The cycle of the fluid pump 100 begins while the shuttle spool 174 of the shuttle valve 170 is in the position shown in FIGS. As described above, when the shuttle spool 174 moves to the position shown in FIGS. 1 and 3, the compressed drive fluid is transferred from the drive fluid conduit 178 (FIGS. 1 and 3) to the first in the shuttle spool 174. In the annular recess 196A and flows around the shuttle spool 174 into the first drive chamber conduit 180A. The compressed drive fluid flows through the first drive chamber conduit 180A to the first drive fluid chamber 127 (FIG. 1), and the compressed drive fluid passes through the first bellows plunger 120 (viewpoint of FIG. 1). Proceed to the left. As the first bellows plunger 120 moves to the left, the drive shaft 116 and the second bellows plunger 122 are also pulled and / or pushed to the left. As the drive shaft 116, the first bellows plunger 120, and the second bellows plunger 122 move to the left (from the viewpoint of FIG. 1), the target fluid in the first target fluid chamber 126 becomes the first target fluid chamber. Through the first target fluid outlet 134 leading out of 126 and from the first target fluid chamber 126, the target fluid through the second target fluid inlet 132 leading to the second target fluid chamber 128, It is drawn into the second target fluid chamber 128.

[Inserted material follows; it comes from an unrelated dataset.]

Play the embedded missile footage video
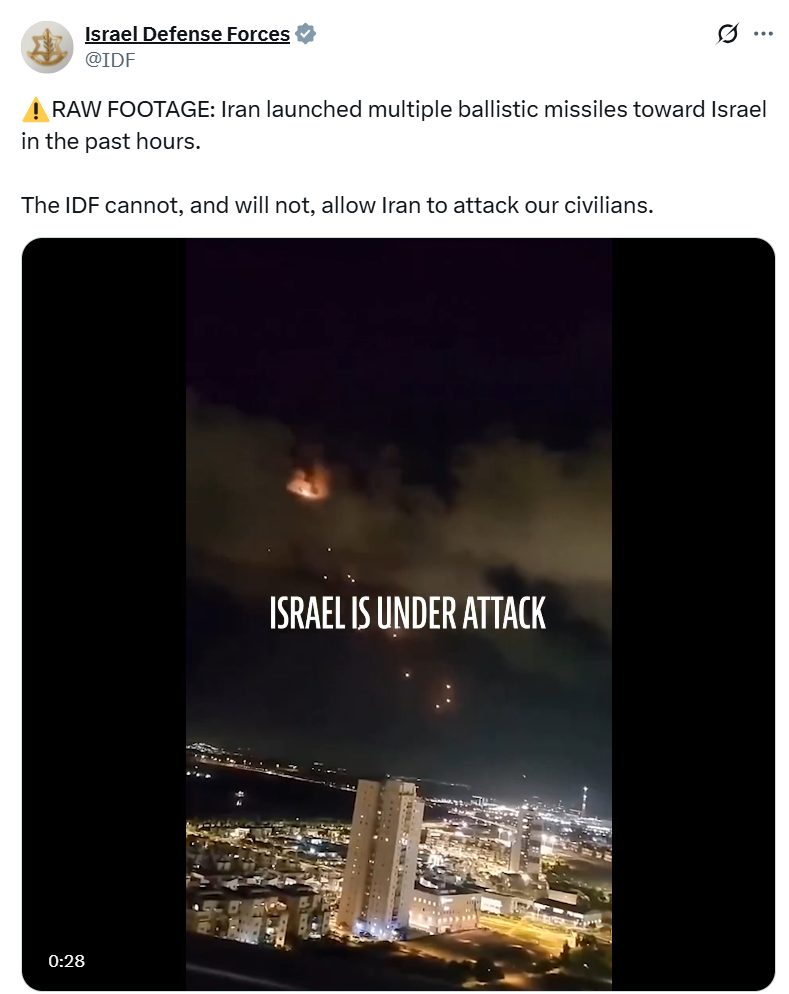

  As this left reciprocating stroke continues, the first switching piston 140 is propelled to the left by the compressed drive fluid in the space 162 (FIG. 2) and the second switching piston 142 is Is propelled to the left by the bellows plunger 122. This left-reciprocating stroke is sufficient for the first switching piston 140 to allow compressed drive fluid in the space 162 (FIG. 2) to flow into the first switching shuttle conduit 146A. Continue until moving to the left. When the compressed drive fluid enters the first switching shuttle conduit 146A, a pulse of compressed driving fluid passes through the first switching shuttle conduit 146A and the first end of the shuttle spool 174 in the shuttle valve 170. This causes the shuttle spool 174 to slide within the shuttle valve body 172 (ie, toward the upper end of the shuttle valve 170 from the perspective of FIGS. 1 and 3).

  Although the shuttle spool 174 is not shown in the drawings to be located at the opposite end of the lumen in the shuttle valve body 172, the shuttle spool 174 is not the opposite end of the lumen in the shuttle valve body 172. It is understood that the compressed drive fluid entering the shuttle valve 170 through the drive fluid conduit 178 will be diverted from the first drive chamber conduit 180A to the second drive chamber conduit 180B. Like. In other words, when the shuttle spool 174 moves to the opposite end of the shuttle valve body 172, the compressed drive fluid passes from the drive fluid conduit 178 through the second annular recess 196B in the shuttle spool 174 and passes through the second drive chamber conduit. Flow through 180B to the second drive fluid chamber 129 (FIG. 1), which propels the second bellows plunger 122 to the right (from the perspective of FIG. 1). As the second bellows plunger 122 moves to the right, the drive shaft 116 and the first bellows plunger 120 are also pushed and / or pulled to the right. As the drive shaft 116, the first bellows plunger 120, and the second bellows plunger 122 move to the right (from the viewpoint of FIG. 1), the target fluid in the second target fluid chamber 128 becomes the second target fluid chamber. 128, through a second target fluid outlet 136 that leads out of the second target fluid chamber 128, and the target fluid passes through a separate target fluid inlet 130 that leads to the first target fluid chamber 126. One target fluid chamber 126 is drawn into.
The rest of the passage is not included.